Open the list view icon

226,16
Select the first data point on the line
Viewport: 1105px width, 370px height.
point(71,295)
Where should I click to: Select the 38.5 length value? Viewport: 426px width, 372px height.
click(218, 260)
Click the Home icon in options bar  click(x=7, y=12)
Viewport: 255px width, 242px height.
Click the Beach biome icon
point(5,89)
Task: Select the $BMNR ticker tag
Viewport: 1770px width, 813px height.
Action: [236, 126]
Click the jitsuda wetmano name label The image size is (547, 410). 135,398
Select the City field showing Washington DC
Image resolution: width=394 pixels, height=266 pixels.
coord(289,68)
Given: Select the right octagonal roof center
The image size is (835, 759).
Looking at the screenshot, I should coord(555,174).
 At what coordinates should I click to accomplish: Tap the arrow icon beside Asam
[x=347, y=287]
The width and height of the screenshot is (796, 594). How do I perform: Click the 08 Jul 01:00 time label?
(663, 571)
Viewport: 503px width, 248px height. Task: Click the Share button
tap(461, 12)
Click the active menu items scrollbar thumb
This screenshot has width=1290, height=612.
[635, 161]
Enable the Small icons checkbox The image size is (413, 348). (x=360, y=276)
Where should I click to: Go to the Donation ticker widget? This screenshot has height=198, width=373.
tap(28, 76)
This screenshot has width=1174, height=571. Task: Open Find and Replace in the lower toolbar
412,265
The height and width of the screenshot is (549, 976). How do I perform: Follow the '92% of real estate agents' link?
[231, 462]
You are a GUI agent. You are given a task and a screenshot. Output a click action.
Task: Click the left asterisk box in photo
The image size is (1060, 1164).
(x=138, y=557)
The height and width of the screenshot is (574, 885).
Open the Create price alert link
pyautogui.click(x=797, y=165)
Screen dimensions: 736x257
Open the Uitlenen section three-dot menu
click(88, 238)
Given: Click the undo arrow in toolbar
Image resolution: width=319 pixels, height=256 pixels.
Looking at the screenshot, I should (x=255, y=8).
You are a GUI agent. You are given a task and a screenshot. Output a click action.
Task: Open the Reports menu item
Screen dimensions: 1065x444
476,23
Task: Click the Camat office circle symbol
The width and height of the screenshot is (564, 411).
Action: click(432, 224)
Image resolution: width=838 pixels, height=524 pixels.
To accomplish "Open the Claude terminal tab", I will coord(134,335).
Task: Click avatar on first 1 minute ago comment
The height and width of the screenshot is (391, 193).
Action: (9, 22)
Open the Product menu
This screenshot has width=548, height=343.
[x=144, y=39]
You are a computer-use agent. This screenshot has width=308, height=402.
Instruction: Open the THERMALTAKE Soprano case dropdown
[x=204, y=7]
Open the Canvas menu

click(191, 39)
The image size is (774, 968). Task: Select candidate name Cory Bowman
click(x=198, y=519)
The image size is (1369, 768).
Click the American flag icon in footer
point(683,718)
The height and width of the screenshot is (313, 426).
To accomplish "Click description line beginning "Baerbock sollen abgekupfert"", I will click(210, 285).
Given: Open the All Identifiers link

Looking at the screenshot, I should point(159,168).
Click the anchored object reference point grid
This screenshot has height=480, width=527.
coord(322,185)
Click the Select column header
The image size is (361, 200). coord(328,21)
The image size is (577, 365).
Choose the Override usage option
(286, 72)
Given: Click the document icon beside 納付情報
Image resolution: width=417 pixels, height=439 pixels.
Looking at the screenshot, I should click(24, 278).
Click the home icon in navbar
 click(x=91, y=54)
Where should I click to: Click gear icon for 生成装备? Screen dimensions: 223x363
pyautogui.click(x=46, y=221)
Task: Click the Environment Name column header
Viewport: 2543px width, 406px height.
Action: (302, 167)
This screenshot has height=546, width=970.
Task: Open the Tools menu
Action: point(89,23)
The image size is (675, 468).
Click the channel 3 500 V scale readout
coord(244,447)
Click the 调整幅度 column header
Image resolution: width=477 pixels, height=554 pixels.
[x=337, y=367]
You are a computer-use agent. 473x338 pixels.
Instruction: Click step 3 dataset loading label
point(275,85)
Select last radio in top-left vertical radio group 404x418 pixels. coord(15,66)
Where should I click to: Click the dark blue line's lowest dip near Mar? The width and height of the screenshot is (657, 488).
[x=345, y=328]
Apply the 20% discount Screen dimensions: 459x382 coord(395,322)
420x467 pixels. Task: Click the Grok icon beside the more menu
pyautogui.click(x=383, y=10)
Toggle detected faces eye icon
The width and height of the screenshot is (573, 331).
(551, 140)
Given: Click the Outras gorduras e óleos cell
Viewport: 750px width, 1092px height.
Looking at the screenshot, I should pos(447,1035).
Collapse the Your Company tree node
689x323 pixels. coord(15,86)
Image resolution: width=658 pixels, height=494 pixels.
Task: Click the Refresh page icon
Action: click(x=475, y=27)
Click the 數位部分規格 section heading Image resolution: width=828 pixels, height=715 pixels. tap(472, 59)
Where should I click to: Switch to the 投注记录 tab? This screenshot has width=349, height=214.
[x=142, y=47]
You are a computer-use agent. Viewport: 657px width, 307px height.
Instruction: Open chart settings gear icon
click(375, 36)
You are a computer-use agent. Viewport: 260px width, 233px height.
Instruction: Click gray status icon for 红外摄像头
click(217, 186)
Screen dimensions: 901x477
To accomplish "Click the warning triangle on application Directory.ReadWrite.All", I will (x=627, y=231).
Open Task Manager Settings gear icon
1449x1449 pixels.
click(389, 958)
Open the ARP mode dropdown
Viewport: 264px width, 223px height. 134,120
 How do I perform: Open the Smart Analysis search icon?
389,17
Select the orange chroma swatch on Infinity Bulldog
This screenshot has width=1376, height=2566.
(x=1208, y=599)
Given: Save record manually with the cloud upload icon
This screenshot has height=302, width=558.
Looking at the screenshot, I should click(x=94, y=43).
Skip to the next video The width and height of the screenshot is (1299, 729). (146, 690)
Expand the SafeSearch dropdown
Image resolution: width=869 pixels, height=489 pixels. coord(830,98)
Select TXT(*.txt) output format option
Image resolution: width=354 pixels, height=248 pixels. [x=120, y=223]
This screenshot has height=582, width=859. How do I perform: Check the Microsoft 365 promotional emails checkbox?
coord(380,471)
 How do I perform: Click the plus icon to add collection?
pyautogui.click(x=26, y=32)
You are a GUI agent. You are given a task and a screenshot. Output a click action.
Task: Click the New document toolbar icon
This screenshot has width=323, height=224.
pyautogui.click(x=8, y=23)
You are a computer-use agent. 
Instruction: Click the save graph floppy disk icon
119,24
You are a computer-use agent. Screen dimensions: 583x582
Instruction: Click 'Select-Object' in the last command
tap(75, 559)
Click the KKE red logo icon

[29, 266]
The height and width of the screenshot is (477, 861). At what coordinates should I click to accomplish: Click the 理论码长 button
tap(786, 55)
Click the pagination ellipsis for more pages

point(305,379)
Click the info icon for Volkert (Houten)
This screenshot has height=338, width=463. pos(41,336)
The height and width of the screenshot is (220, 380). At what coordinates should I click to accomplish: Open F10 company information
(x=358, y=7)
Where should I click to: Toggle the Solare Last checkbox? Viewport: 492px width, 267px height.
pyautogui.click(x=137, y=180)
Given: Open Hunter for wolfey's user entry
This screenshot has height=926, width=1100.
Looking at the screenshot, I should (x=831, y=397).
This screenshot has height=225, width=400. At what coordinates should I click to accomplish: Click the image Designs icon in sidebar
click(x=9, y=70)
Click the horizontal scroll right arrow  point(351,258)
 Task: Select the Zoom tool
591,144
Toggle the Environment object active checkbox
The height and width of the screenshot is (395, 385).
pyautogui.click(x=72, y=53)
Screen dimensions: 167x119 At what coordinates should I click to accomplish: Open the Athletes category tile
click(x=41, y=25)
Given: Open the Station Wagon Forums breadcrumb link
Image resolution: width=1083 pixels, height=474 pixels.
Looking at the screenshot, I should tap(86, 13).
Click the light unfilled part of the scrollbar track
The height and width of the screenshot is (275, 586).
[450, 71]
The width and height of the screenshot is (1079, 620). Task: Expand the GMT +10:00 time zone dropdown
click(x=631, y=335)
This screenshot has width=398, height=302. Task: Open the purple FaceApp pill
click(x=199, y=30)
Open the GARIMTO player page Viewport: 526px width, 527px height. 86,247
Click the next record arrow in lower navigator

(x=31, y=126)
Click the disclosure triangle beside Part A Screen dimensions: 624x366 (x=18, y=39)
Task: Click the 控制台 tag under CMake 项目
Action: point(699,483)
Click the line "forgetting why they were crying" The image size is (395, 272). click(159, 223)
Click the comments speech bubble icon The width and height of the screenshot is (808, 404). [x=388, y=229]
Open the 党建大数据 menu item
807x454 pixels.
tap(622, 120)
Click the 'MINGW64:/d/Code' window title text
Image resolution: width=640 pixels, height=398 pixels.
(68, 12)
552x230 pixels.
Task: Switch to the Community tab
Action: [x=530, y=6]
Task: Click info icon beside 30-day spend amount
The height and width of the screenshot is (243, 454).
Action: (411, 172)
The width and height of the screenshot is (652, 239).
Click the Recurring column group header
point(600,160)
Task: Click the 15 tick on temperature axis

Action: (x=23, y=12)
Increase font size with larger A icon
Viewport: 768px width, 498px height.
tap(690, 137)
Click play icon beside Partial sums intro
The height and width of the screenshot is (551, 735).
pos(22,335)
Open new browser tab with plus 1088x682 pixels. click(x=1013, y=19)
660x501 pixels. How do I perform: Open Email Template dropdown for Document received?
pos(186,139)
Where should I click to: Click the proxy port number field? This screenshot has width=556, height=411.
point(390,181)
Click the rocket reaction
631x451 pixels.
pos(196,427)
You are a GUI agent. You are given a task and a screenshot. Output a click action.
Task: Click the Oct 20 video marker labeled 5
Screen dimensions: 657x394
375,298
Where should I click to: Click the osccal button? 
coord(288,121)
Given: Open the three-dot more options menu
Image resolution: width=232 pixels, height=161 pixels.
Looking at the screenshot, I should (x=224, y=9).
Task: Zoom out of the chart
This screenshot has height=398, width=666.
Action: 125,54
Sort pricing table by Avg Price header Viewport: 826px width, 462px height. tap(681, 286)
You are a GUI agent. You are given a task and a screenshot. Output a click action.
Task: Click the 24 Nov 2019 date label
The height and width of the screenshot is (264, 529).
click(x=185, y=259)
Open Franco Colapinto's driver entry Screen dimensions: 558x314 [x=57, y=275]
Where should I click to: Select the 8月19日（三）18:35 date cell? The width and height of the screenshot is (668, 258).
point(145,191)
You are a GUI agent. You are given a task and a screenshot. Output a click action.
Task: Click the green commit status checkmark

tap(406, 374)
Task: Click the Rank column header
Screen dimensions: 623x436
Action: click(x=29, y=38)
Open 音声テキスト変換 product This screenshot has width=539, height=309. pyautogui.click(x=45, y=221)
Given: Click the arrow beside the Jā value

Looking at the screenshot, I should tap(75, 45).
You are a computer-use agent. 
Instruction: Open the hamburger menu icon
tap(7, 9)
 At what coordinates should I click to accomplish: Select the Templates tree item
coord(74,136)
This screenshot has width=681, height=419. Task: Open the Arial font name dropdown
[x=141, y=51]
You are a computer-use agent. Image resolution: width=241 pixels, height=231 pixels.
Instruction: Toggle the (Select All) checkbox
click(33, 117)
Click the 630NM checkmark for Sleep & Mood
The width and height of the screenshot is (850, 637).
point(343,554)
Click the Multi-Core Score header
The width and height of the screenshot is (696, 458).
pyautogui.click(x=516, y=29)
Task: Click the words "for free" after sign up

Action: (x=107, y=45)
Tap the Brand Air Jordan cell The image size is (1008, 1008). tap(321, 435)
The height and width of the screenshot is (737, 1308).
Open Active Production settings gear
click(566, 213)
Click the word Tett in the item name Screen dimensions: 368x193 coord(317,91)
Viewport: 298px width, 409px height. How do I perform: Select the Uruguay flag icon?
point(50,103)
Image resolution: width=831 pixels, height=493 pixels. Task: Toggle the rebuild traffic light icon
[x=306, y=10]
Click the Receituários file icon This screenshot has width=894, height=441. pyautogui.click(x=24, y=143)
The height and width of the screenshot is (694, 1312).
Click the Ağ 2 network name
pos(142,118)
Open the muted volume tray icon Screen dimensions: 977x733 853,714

▶ _Directions for this task_: Would you print exactly the lines from the first line of the entries above through the line that has "Enable the Small", both included, and stop there?

▶ _Finished exercise_:
Open the list view icon

226,16
Select the first data point on the line
Viewport: 1105px width, 370px height.
point(71,295)
Where should I click to: Select the 38.5 length value? Viewport: 426px width, 372px height.
click(218, 260)
Click the Home icon in options bar  click(x=7, y=12)
Viewport: 255px width, 242px height.
Click the Beach biome icon
point(5,89)
Task: Select the $BMNR ticker tag
Viewport: 1770px width, 813px height.
Action: [236, 126]
Click the jitsuda wetmano name label The image size is (547, 410). 135,398
Select the City field showing Washington DC
Image resolution: width=394 pixels, height=266 pixels.
coord(289,68)
Given: Select the right octagonal roof center
The image size is (835, 759).
Looking at the screenshot, I should coord(555,174).
 At what coordinates should I click to accomplish: Tap the arrow icon beside Asam
[x=347, y=287]
The width and height of the screenshot is (796, 594). How do I perform: Click the 08 Jul 01:00 time label?
(663, 571)
Viewport: 503px width, 248px height. Task: Click the Share button
tap(461, 12)
Click the active menu items scrollbar thumb
This screenshot has width=1290, height=612.
[635, 161]
Enable the Small icons checkbox The image size is (413, 348). (x=360, y=276)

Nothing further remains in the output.